In [1]:
# Importing necessary libraries
from sklearn.linear_model import Lasso
from sklearn.metrics import mean_squared_error, r2_score
from sklearn.model_selection import GridSearchCV
import joblib

# Load the preprocessed data
X_train, X_test, y_train, y_test = joblib.load('data/split_data.pkl')

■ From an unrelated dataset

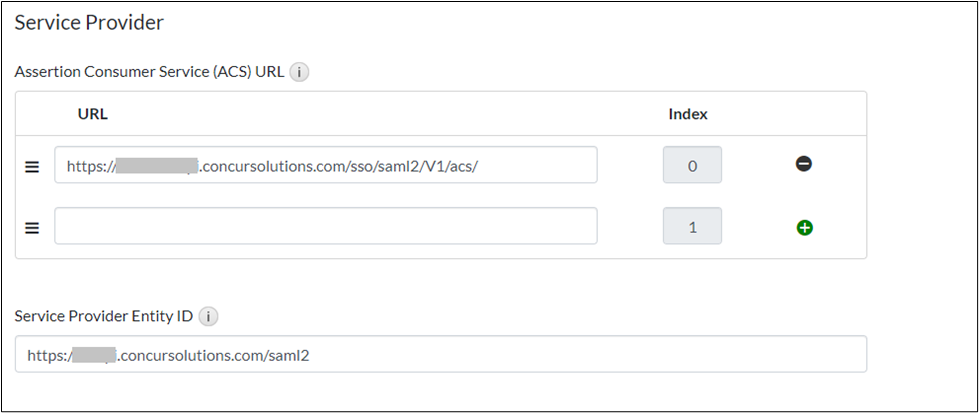Grab the drag handle of the empty URL row
979x413 pixels.
pos(32,228)
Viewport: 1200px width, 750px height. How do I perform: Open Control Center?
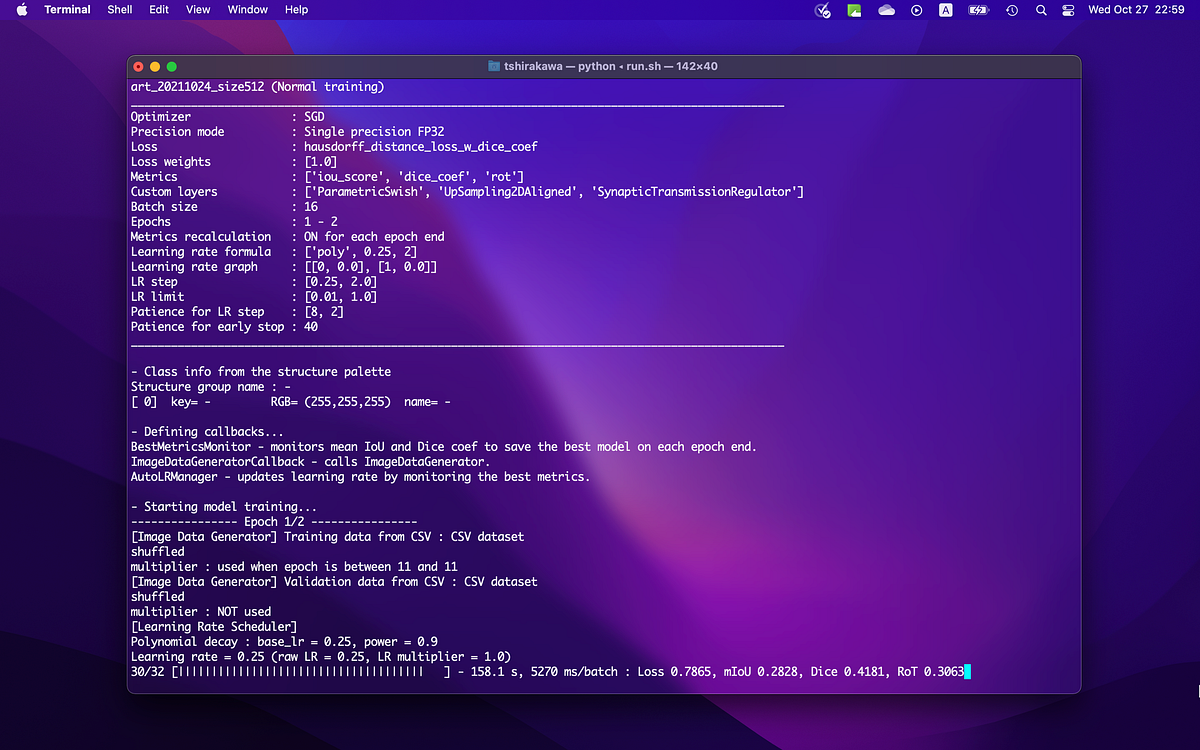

# Define the Lasso Regression model
model = Lasso()

# Define the grid of hyperparameters to search
param_grid = {
    'alpha': [0.01, 0.1, 1, 10, 100],  # Regularization strength
    'fit_intercept': [True, False],  # Whether to calculate the intercept for this model
    'max_iter': [1000, 5000, 10000],  # Maximum number of iterations
    'selection': ['cyclic', 'random']  # If set to ‘random’, a random coefficient is updated every iteration
}

# Use GridSearchCV to search for the best hyperparameters
grid_search = GridSearchCV(model, param_grid, cv=5, scoring='r2')

# Train the model with GridSearchCV
grid_search.fit(X_train, y_train)

# Get the best model from GridSearchCV
best_model = grid_search.best_estimator_

# Evaluate the best model on the test set
y_pred = best_model.predict(X_test)
mse_best = mean_squared_error(y_test, y_pred)
r2_best = r2_score(y_test, y_pred)

print(f"Best Lasso Regressor - Mean Squared Error: {mse_best}")
print(f"Best Lasso Regressor - R² Score: {r2_best}")
print(f"Best Parameters: {grid_search.best_params_}")

# Save the best model
joblib.dump(best_model, 'models/lasso_model.pkl')

Best Lasso Regressor - Mean Squared Error: 2.533030635113719
Best Lasso Regressor - R² Score: 0.878189367723184
Best Parameters: {'alpha': 0.01, 'fit_intercept': True, 'max_iter': 1000, 'selection': 'cyclic'}


['models/lasso_model.pkl']